### REQUIREMENT
For this exercise, restate word for word only the lines from the first line of the data to the line containing "You are a computer-use agent. The image".

(Records from a data source)

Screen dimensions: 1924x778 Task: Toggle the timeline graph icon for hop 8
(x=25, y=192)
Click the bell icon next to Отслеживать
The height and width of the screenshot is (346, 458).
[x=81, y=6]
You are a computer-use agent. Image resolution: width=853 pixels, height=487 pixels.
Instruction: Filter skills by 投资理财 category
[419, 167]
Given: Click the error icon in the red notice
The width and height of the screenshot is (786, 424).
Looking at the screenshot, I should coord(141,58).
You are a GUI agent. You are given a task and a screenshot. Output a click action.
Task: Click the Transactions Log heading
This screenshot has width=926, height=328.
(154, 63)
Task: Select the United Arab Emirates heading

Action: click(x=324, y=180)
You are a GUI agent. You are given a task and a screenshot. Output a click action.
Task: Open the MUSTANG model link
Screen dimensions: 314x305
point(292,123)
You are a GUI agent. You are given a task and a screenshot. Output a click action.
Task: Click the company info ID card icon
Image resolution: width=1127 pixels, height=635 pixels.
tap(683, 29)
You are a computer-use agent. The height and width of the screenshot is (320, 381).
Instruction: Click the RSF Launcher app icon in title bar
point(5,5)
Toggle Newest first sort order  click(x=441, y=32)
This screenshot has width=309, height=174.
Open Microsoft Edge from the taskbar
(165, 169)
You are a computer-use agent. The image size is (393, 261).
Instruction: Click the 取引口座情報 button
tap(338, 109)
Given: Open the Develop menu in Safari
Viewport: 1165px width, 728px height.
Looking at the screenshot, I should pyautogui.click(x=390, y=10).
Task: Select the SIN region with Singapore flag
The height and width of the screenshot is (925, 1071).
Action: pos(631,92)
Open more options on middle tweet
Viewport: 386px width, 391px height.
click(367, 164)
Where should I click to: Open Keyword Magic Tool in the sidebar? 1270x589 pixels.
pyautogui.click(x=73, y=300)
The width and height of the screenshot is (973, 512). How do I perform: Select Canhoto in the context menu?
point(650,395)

### RESPONSE TO THIS TASK
Screen dimensions: 1924x778 Task: Toggle the timeline graph icon for hop 8
(x=25, y=192)
Click the bell icon next to Отслеживать
The height and width of the screenshot is (346, 458).
[x=81, y=6]
You are a computer-use agent. Image resolution: width=853 pixels, height=487 pixels.
Instruction: Filter skills by 投资理财 category
[419, 167]
Given: Click the error icon in the red notice
The width and height of the screenshot is (786, 424).
Looking at the screenshot, I should coord(141,58).
You are a GUI agent. You are given a task and a screenshot. Output a click action.
Task: Click the Transactions Log heading
This screenshot has width=926, height=328.
(154, 63)
Task: Select the United Arab Emirates heading

Action: click(x=324, y=180)
You are a GUI agent. You are given a task and a screenshot. Output a click action.
Task: Open the MUSTANG model link
Screen dimensions: 314x305
point(292,123)
You are a GUI agent. You are given a task and a screenshot. Output a click action.
Task: Click the company info ID card icon
Image resolution: width=1127 pixels, height=635 pixels.
tap(683, 29)
You are a computer-use agent. The height and width of the screenshot is (320, 381).
Instruction: Click the RSF Launcher app icon in title bar
point(5,5)
Toggle Newest first sort order  click(x=441, y=32)
This screenshot has width=309, height=174.
Open Microsoft Edge from the taskbar
(165, 169)
You are a computer-use agent. The image size is (393, 261).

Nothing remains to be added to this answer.